Les résultats de leurs travaux, parus dans le numéro de mai de la revue PLOS Genetics, révèlent qu'une alimentation enrichie en glucose accroît la résistance au stress environnemental. Mais il y a un prix à payer. Même si les vers sont plus résistants au stress, ils vivent moins longtemps. Leur capacité de reproduction est également réduite. En revanche, le sucre influe positivement sur la physiologie de la progéniture.
" Le glucose engendre des modifications épigénétiques, telles la méthylation de la chromatine, qui jouent un rôle prédominant dans l'état du métabolisme de la progéniture ", mentionne M. Tauffenberger. Résultat ? En plus d'avoir une meilleure résistance au stress, les vermisseaux, jamais exposés au glucose, ont une espérance de vie et une capacité de reproduction normales contrairement à leurs parents, qui ont été soumis à un régime riche en glucose.
MM. Tauffenberger et Parker
L'histoire d'une découverte
Plusieurs études épidémiologiques ont montré le rôle que pouvait avoir le sucre sur le développement de maladies. À l'inverse, une restriction calorique, c'est-à-dire une réduction de l'apport en nourriture, améliore l'espérance de vie. Ainsi, les scientifiques ont longtemps supposé que la restriction calorique pourrait également retarder la manifestation de la neurodégénérescence. Alex Parker, qui étudie les troubles neurodégénératifs, tels que la maladie de Lou Gehrig et la chorée de Huntington, a travaillé plusieurs années dans ce sens. " Il y avait peu ou pas d'effets positifs dans nos modèles, déclare-t-il. Dans certains cas, cette approche a même empiré les choses. "

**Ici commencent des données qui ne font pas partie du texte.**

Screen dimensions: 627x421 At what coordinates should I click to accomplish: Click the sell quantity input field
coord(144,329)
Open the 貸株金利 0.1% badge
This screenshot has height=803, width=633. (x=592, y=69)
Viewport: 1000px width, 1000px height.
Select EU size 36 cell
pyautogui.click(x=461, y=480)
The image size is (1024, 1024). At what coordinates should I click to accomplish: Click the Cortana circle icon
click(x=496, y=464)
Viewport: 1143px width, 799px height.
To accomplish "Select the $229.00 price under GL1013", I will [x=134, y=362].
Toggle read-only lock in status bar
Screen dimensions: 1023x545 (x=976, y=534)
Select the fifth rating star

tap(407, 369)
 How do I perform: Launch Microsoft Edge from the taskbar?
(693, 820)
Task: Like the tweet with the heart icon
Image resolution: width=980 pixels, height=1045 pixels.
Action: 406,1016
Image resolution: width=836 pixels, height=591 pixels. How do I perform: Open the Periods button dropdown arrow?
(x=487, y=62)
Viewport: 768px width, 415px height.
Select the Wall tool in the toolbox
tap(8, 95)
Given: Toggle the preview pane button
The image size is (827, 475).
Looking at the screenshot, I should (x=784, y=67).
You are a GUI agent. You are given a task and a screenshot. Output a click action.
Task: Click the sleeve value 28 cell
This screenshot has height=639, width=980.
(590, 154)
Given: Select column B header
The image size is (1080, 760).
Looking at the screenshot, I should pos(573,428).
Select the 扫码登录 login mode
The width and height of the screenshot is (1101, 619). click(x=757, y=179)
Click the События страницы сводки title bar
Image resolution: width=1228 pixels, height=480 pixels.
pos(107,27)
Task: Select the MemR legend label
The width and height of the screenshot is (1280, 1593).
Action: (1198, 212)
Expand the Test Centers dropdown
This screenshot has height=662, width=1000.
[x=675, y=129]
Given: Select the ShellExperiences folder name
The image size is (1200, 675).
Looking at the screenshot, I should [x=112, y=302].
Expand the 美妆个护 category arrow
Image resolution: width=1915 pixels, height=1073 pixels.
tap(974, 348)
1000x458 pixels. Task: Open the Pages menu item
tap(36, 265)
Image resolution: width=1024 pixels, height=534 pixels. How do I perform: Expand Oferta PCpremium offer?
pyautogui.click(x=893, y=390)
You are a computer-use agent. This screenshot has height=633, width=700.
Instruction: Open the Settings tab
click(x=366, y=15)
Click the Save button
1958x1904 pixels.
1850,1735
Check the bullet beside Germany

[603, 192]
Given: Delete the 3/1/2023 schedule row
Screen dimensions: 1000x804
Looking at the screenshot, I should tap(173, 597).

Devant cet échec, le professeur Parker a suggéré à son étudiant, Arnaud Tauffenberger, de faire le contraire. " Au lieu d'assujettir les vers à une restriction calorique, on leur a donné une alimentation riche en glucose ", raconte le jeune chercheur. Bingo! Les généticiens découvrent un rôle jusqu'alors inconnu du sucre: la protection contre certaines formes de neurodégénérescence. Les résultats de cette étude ont fait l'objet d'une publication en 2012 dans la revue américaine Aging Cell.
Poussant plus loin leurs travaux, Alex Parker et Arnaud Tauffenberger ont ensuite étudié la progéniture de ces vers. " À notre grande surprise, on a observé une transmission héréditaire de la résistance au stress par le glucose ", note M. Parker. Pour l'instant, les mécanismes en jeu ne sont pas encore bien compris. " Le phénomène semble dépendre du niveau de méthylation sur un résidu lysine de l'histone 3, une protéine retrouvée dans la chromatine, souligne Arnaud Tauffenberger. D'autres recherches sont nécessaires afin de mieux comprendre les mécanismes génétiques en cause et, surtout, de voir s'ils se trouvent aussi chez l'être humain. "
Outre les retombées positives possibles pour les personnes atteintes d'affections neurodégénératives, la récente découverte des chercheurs soulève des questions importantes, notamment en ce qui a trait au legs génétique des parents, ainsi qu'à certains mécanismes d'évolution.